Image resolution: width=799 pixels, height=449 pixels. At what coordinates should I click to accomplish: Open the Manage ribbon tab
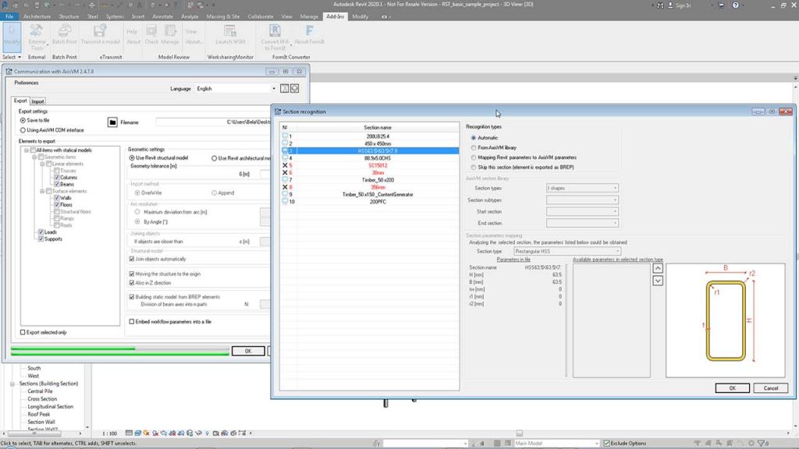pyautogui.click(x=309, y=16)
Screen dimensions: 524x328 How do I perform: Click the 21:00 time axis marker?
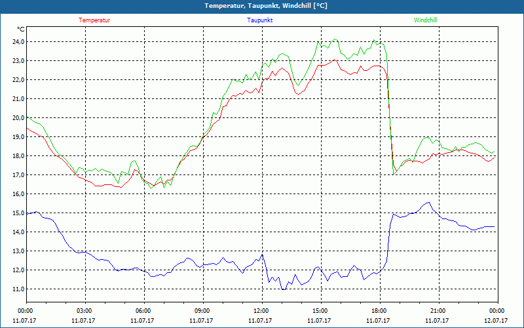[x=438, y=311]
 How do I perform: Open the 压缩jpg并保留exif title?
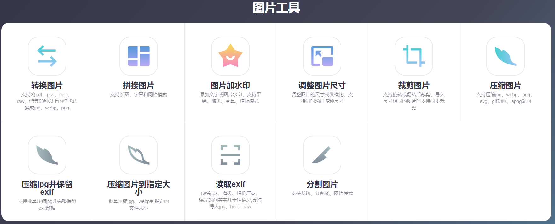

----------

Put each line of the material above into a numbered list, skipping any blank lines. Leave the pictures out of your answer.

TASK ANSWER:
1. Image resolution: width=799 pixels, height=449 pixels. At what coordinates should I click to accomplish: Open the Manage ribbon tab
2. pyautogui.click(x=309, y=16)
3. Screen dimensions: 524x328 How do I perform: Click the 21:00 time axis marker?
4. [x=438, y=311]
5.  How do I perform: Open the 压缩jpg并保留exif title?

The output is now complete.